AB8939 in Patients With Relapsed/Refractory Acute Myeloid Leukemia

Acute Myeloid Leukemia, in Relapse Clinical Trial

Official title:
A Phase 1/2 Study to Assess the Safety, Pharmacokinetics, and Efficacy of Daily Intravenous AB8939 in Patients With Relapsed/Refractory Acute Myeloid Leukemia

Clinical Trial Details — Status: Recruiting

Administrative data
NCT number NCT05211570
Other study ID # AB18001
Secondary ID 2020-005122-28
Status Recruiting
Phase Phase 1/Phase 2
First received
Last updated
Start date June 1, 2022
Est. completion date December 2024

Study information
Verified date October 2023
Source AB Science
Contact Clinical Study Coordinator
Phone +33(0)147200014
Email clinical@ab-science.com
Is FDA regulated No
Health authority
Study type Interventional

Clinical Trial Summary

The primary objective is to define the safety and tolerability of AB8939 in patients with AML by determining the dose-limiting toxicities, the maximum tolerated dose, and the recommended dose for dose expansion study.

Description:

This is a Phase 1/2, open-label, multi-center, non-randomized, 2-part study in patients with refractory and relapsed AML and refractory myelodysplastic syndrome.

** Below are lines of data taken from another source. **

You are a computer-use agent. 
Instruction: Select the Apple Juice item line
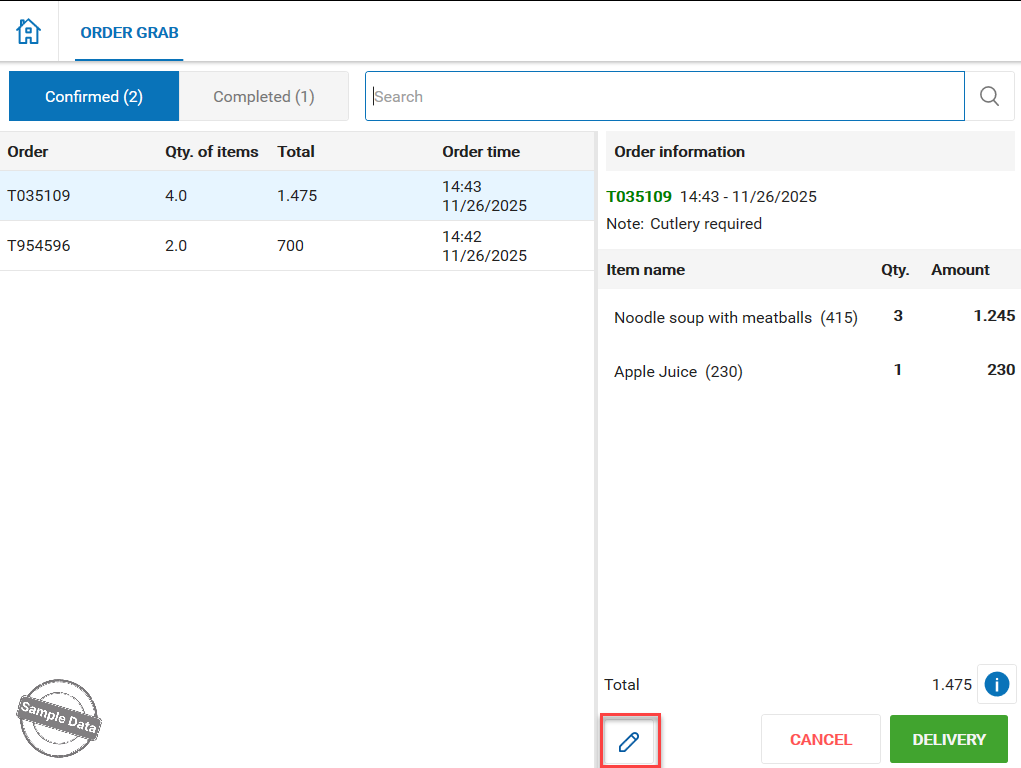point(678,372)

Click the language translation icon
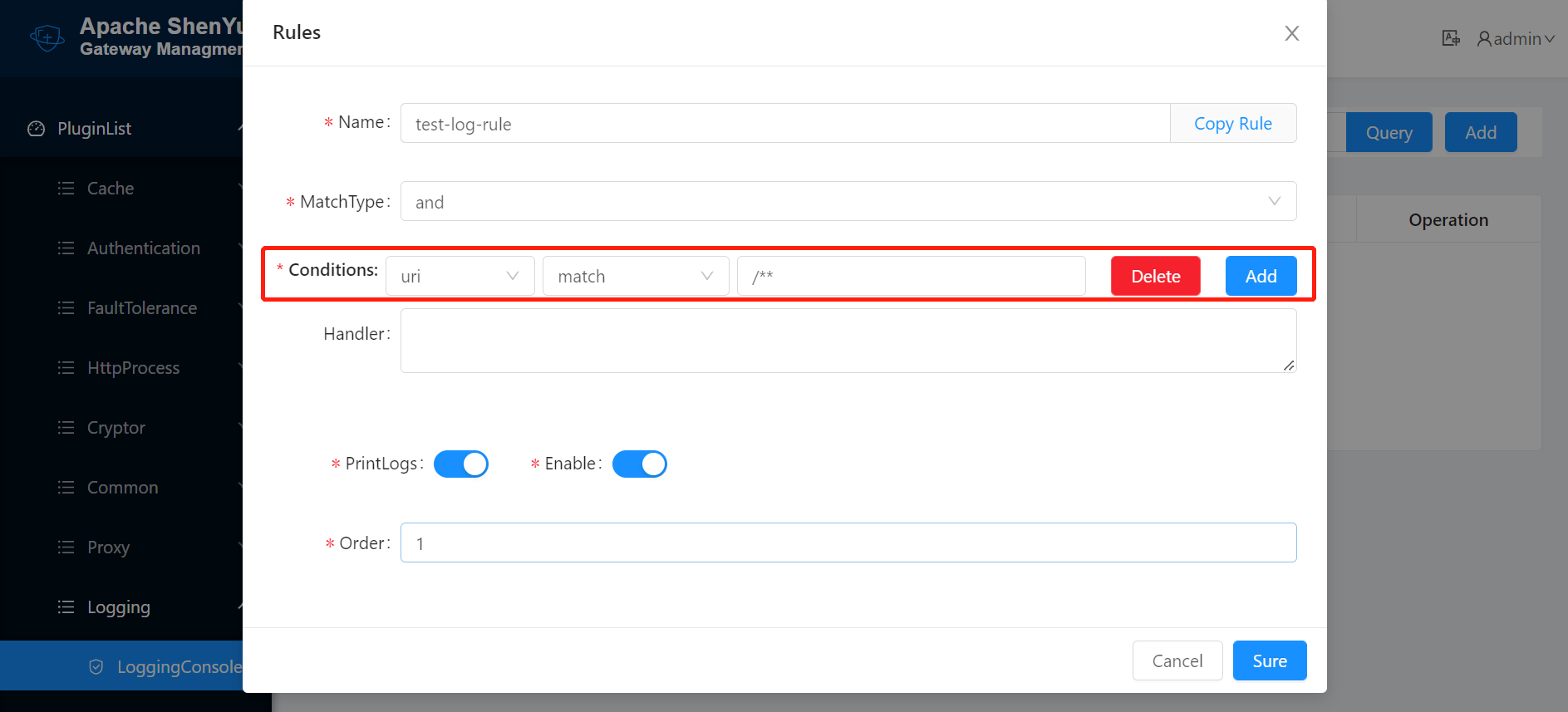click(1450, 38)
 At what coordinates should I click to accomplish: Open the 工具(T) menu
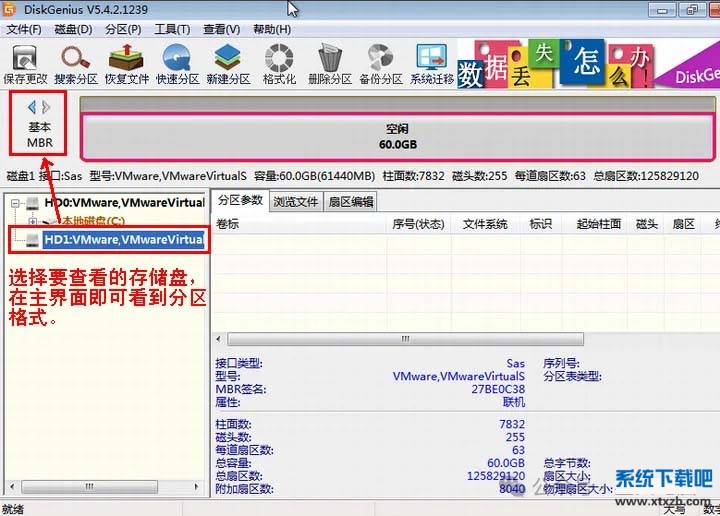[x=172, y=30]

Study AB18001 has a multi-stage design. The first part is a dose escalation study that aims to determine the safety, tolerability and pharmacokinetic profiles of consecutive daily intravenous administration of AB8939 in patients with refractory or relapsed AML or patients with refractory myelodysplastic syndrome, and to determine the recommended dose for the second-stage dose expansion study. This dose expansion study aims to determine the schedule for a Phase 2 trial in patients with relapsed/refractory AML and to also provide an early efficacy assessment of AB8939.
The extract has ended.